Ответьте на вопросы по тексту о социальном бандитизме, пронумеровав ответы так же, как вопросы.
1. С кем, по тексту, гораздо лучше смешиваются бандиты-дворяне?
2. Кем социальный бандит считается в глазах феодала-землевладельца и государства?
3. Какой народ назван примером сообществ, для которых набеги являются частью образа жизни?

• Страница:
.....

Город и деревня слишком отличаются с точки зрения организации человеческих общин, чтобы их можно было обсуждать в единой терминологии, да и в любом случае бандиты-крестьяне, как и большинство крестьян, не доверяют горожанам и ненавидят их. Бандиты-дворяне (наиболее известные в форме «рыцарей-разбойников» в Германии позднего Средневековья) гораздо лучше смешиваются с крестьянами, но и эти взаимоотношения (которые мы обсудим ниже) достаточно темны и сложны.
Суть социального бандита как явления в том, что он — крестьянин вне закона, преступник в глазах феодала-землевладельца и государства. Но он находится внутри крестьянского общества, которое расценивает его как героя, защитника, мстителя и борца за справедливость, даже порой как лидера освободительного движения, во всяком случае — как объект восхищения, помощи и поддержки. В тех случаях, когда традиционное общество сопротивляется историческому наступлению своих центральных правительств или иностранных государств, бандиты могут получать помощь и поддержку даже от местных землевладельцев. Эти отношения между обычным крестьянином и бунтовщиком, преступником и грабителем и делают столь интересным и значимым социальный бандитизм. Это же отличает его от двух других разновидностей сельской преступности: от деятельности шаек, состоящих из профессиональных представителей преступного мира, или сугубых разбойников («обычных воришек») и от сообществ, для которых набеги являются частью их образа жизни, как, например, для бедуинов. В обоих случаях нападающие и жертвы чужие друг другу и враждебно настроены.

.....

• Данные:
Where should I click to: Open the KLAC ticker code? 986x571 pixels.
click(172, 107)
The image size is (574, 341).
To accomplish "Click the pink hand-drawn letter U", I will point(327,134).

.....

• Ответ:
1. С крестьянами.
2. Преступником.
3. Бедуины.